Alzheimer's Support Services Sheridan WY

This page provides relevant content and local businesses that can help with your search for information on Alzheimer's Support Services. You will find informative articles about Alzheimer's Support Services, including "What Is Alzheimer's?". Below you will also find local businesses that may provide the products or services you are looking for.

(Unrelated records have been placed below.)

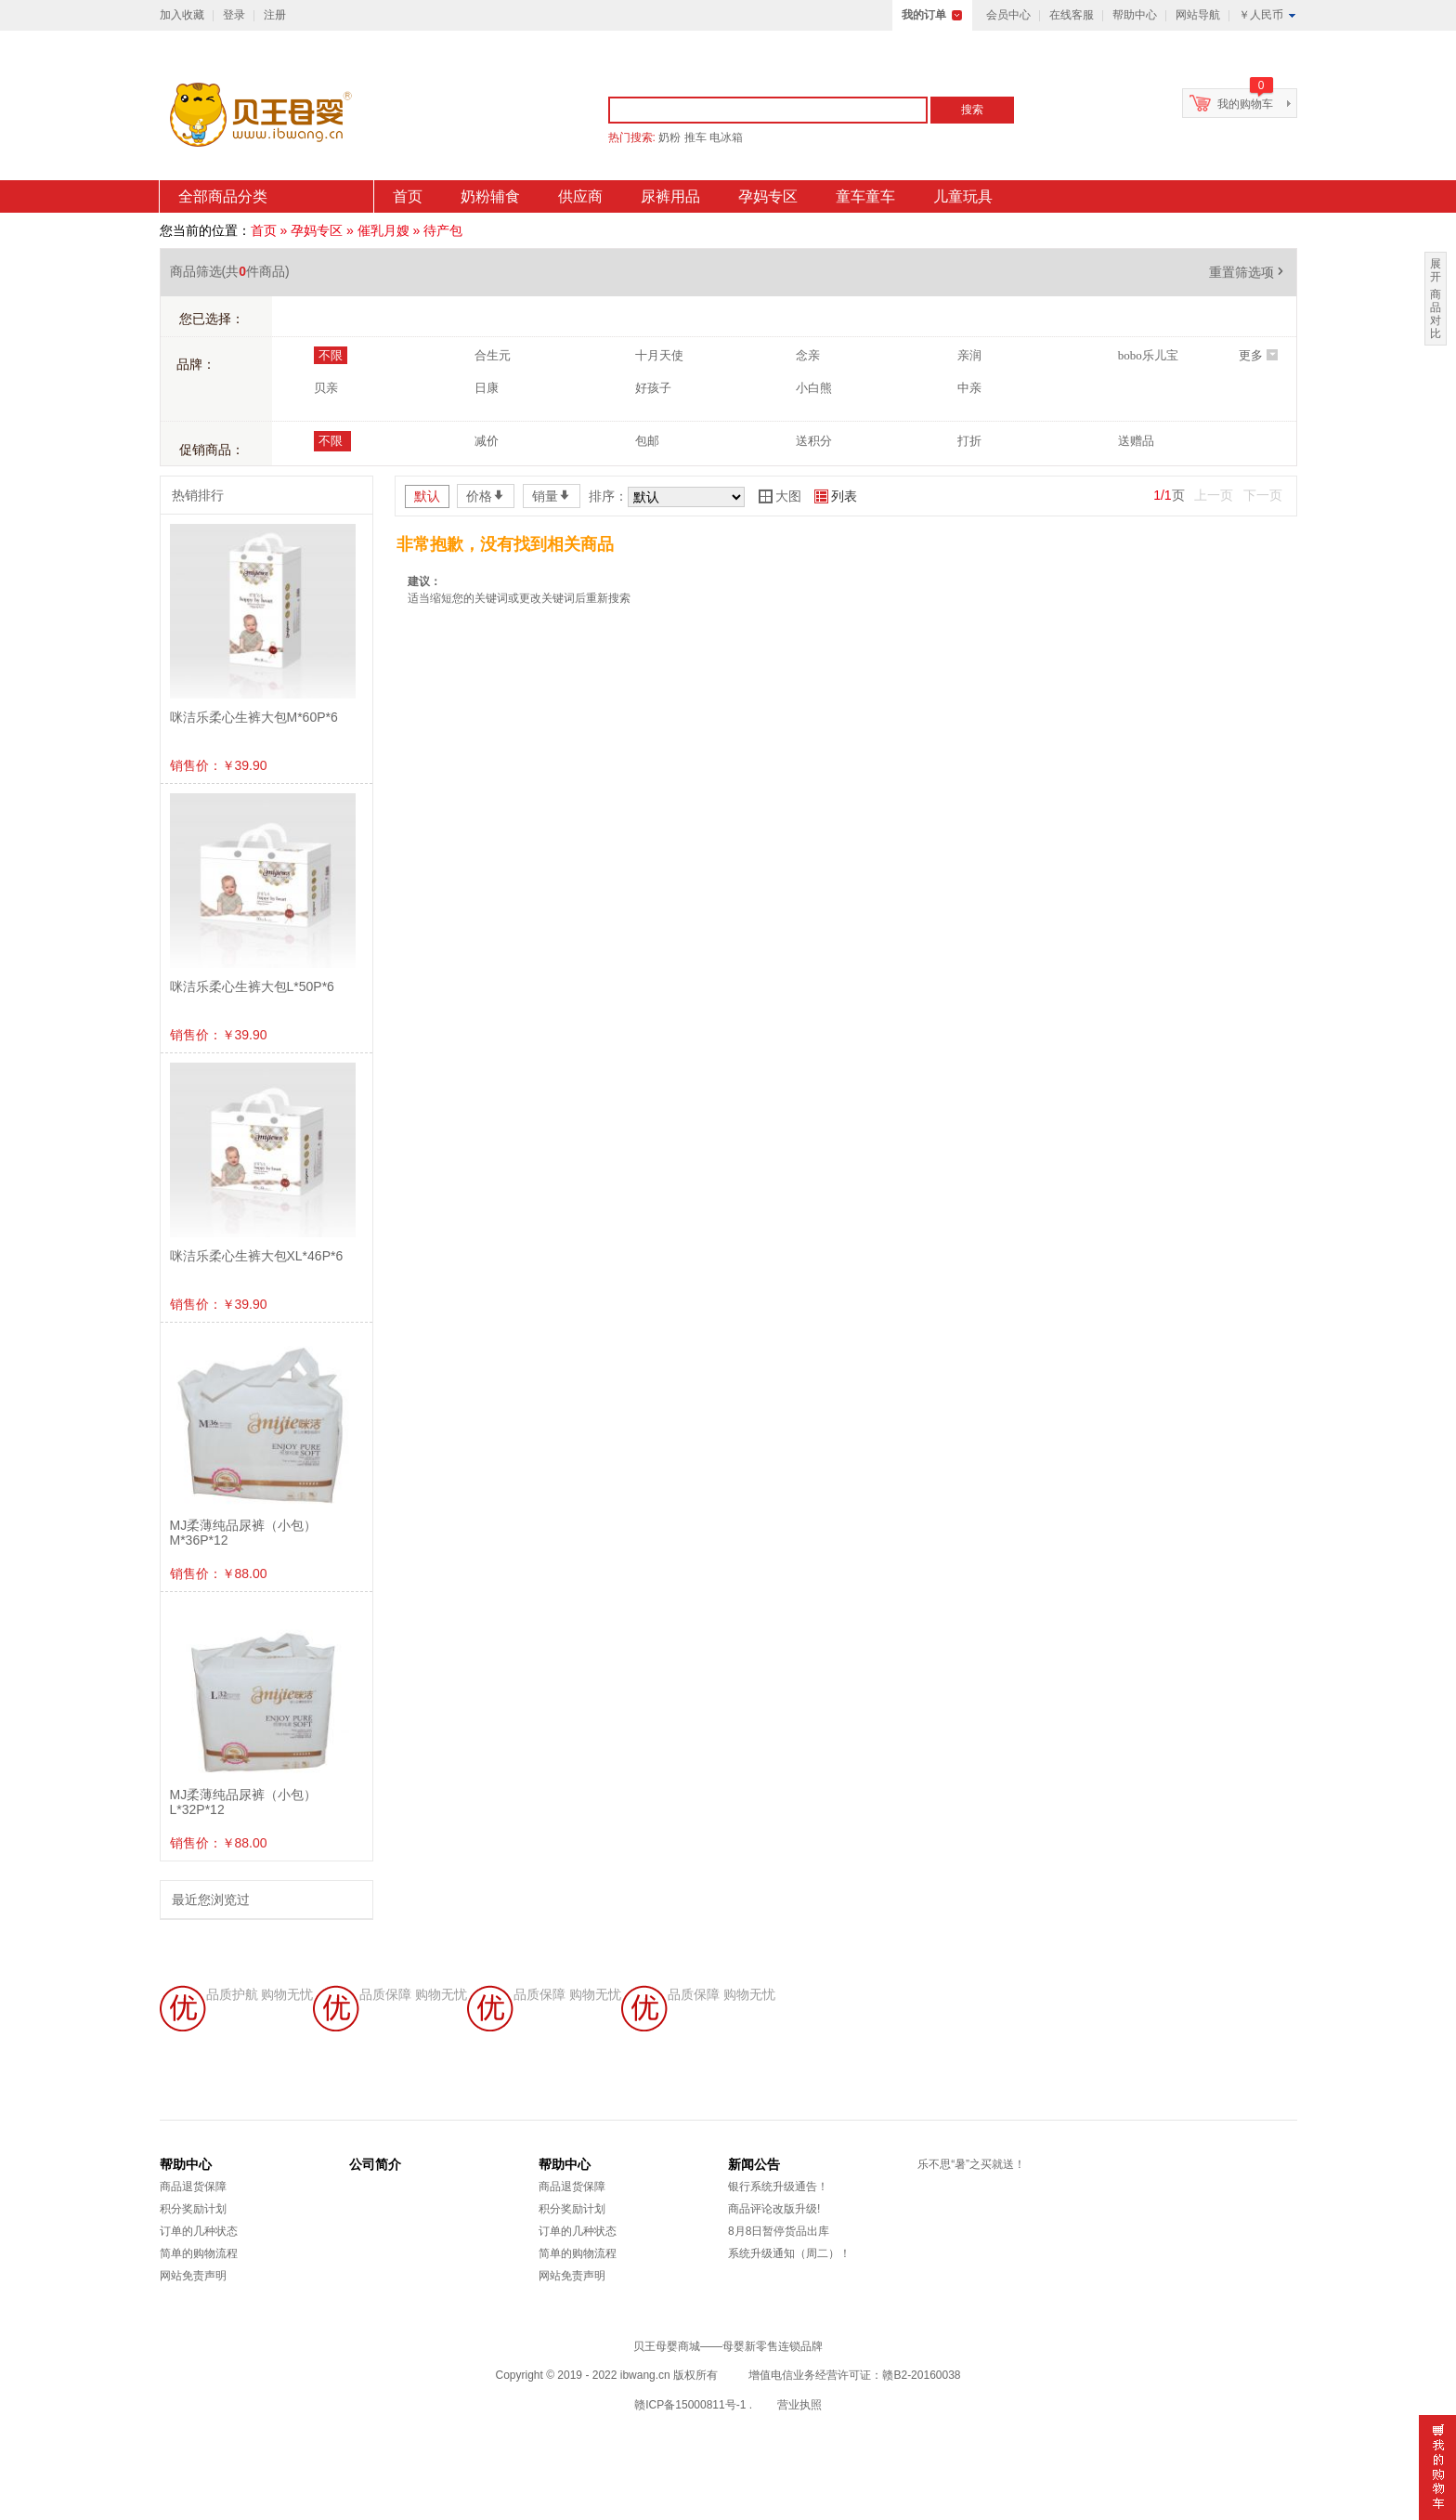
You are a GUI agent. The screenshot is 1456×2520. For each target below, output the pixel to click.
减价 (486, 441)
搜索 (972, 109)
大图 (780, 496)
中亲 (969, 388)
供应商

Please scroll down to find the local resources in Sheridan, WY that can help answer your questions about Alzheimer's Support Services.

Day Break
(307) 672-2240
211 Smith Street
Sheridan, WY
Services
Alz/Dementia Support

Data Provided By:
Hospice Of The Big Horns
(307) 672-1083
1401 West Fifth Street
Sheridan, WY
Specialty
Hospices

Margaret Reed
1495 Cedar Ave
Sheridan, WY
Specialty
Geriatric Internal Medicine, Alzheimer's Specialist

Sheridan Manor
(307) 674-4416
1851 Big Horn Avenue
Sheridan, WY
Specialty
Skilled Nursing Facilities

George Watson
(307) 672-3473
1898 Fort Rd
Sheridan, WY
Specialty
Psychiatry, Alzheimer's Specialist

Westview Health Care Center
(307) 672-9789
1990 West Loucks
Sheridan, WY
Specialty
Skilled Nursing Facilities

Northern Wyoming Mental Hlth Ctr
(307) 674-5534
1221 W Fifth St Po Box 3079
Sheridan, WY
Specialty
Alzheimer's Research FoundationAlzheimer's Research Foundation

Memorial Hospital Home Care
(307) 672-1083
132 North Gould
Sheridan, WY
Specialty
Home Health Agencies

Robert Murphy
(307) 672-6779
1300 Martin Ave
Sheridan, WY
Specialty
Psychiatry, Alzheimer's Specialist

Five Trails Adult Day Care Center
(307) 265-4678
1514 East 12th Street
Casper, WY
Services
Alz/Dementia Support

Data Provided By:
Data Provided By:

What Is Alzheimer's?

Answer:
Alzheimer’s disease is the most common cause of dementia .

When a person is afflicted with this condition involves the loss of intellectual and social abilities that are severe enough to interfere with daily functioning.

With this condition, the healthy brain tissue degenerates, which causes a steady decline in their memory and mental abilities. This condition is not a part of normal aging, but the risk of the disease developing increases with age. Roughly five percent of the people between the ages of 65 and 74 have Alzheimer’s disease, but nearly half of the people over age 85 have this disease. There currently is no cure for this disease, but there are treatments which can improve the quality of life for people suffering from this disease.

Alzheimer’s may start with slight memory loss and confusion, but eventually it will lead to irreversible mental impairment that will take away the patient’s ability to remember, reason, learn, and imagine.

People with Alzheimer’s may exhibit the following: repeat things, often forget conversations and appointments, routinely misplace things or put them in odd places, and eventually forget the names of family members and everyday objects. These memory problems will persist and worsen over time.